Changes in the pulse phase dependence of X-ray emission lines in 4U 1626-67 with a torque reversal

TL;DR

This study reveals that the pulse phase dependence of low energy emission lines in 4U 1626-67 changes with its torque reversal, indicating structural changes in the accretion disk between spin-up and spin-down phases.

Contribution

It provides the first detailed analysis of how emission line behavior and pulse profiles vary with torque state in 4U 1626-67, highlighting changes in accretion disk structures.

Findings

Emission line at 0.915 keV varies by a factor of 2 with pulse phase.

Behavior of low energy emission lines differs between spin-up and spin-down phases.

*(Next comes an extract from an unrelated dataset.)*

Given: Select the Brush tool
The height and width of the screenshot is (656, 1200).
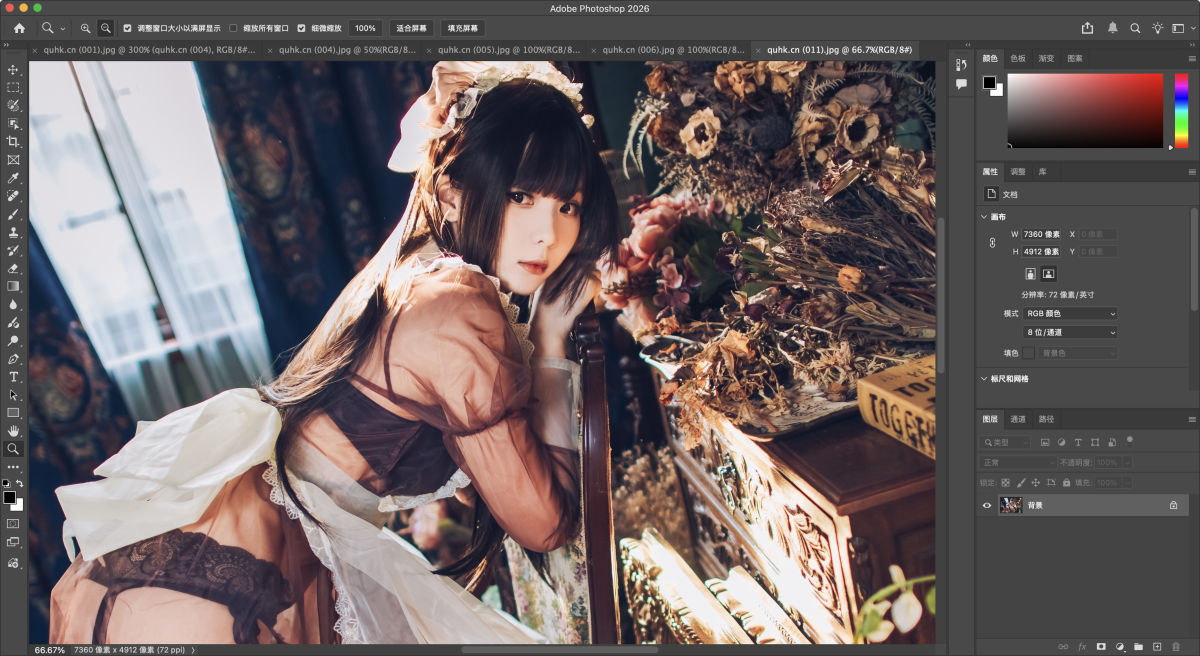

Pulse profile below 2 keV changes during spin-up phase.

Abstract

We report results from an observation with the XMM-Newton observatory of a unique X-ray pulsar 4U 1626-67. EPIC-pn data during the current spin-up phase of 4U 1626-67 have been used to study pulse phase dependence of low energy emission lines. We found strong variability of low energy emission line at 0.915 keV with the pulse phase, varying by a factor of 2, much stronger than the continuum variability. Another interesting observation is that behavior of one of the low energy emission lines across the pulse phase is quite different from that observed during the spin-down phase. This indicates that the structures in the accretion disk that produce pulse phase dependence of emission features have changed from spin-down to spin-up phase. This is well supported by the differences in the timing characteristics (like pulse profiles, QPOs etc) between spin-down and spin-up phases. We have also found that during the current spin-up phase of 4U 1626-67, the X-ray pulse profile below 2 keV is different compared to the spin-down phase. The X-ray light curve also shows flares which produce a feature around 3 mHz in power density spectrum of 4U 1626-67. Since flares are dominant at lower energies, the feature around 3 mHz is prominent at low energies.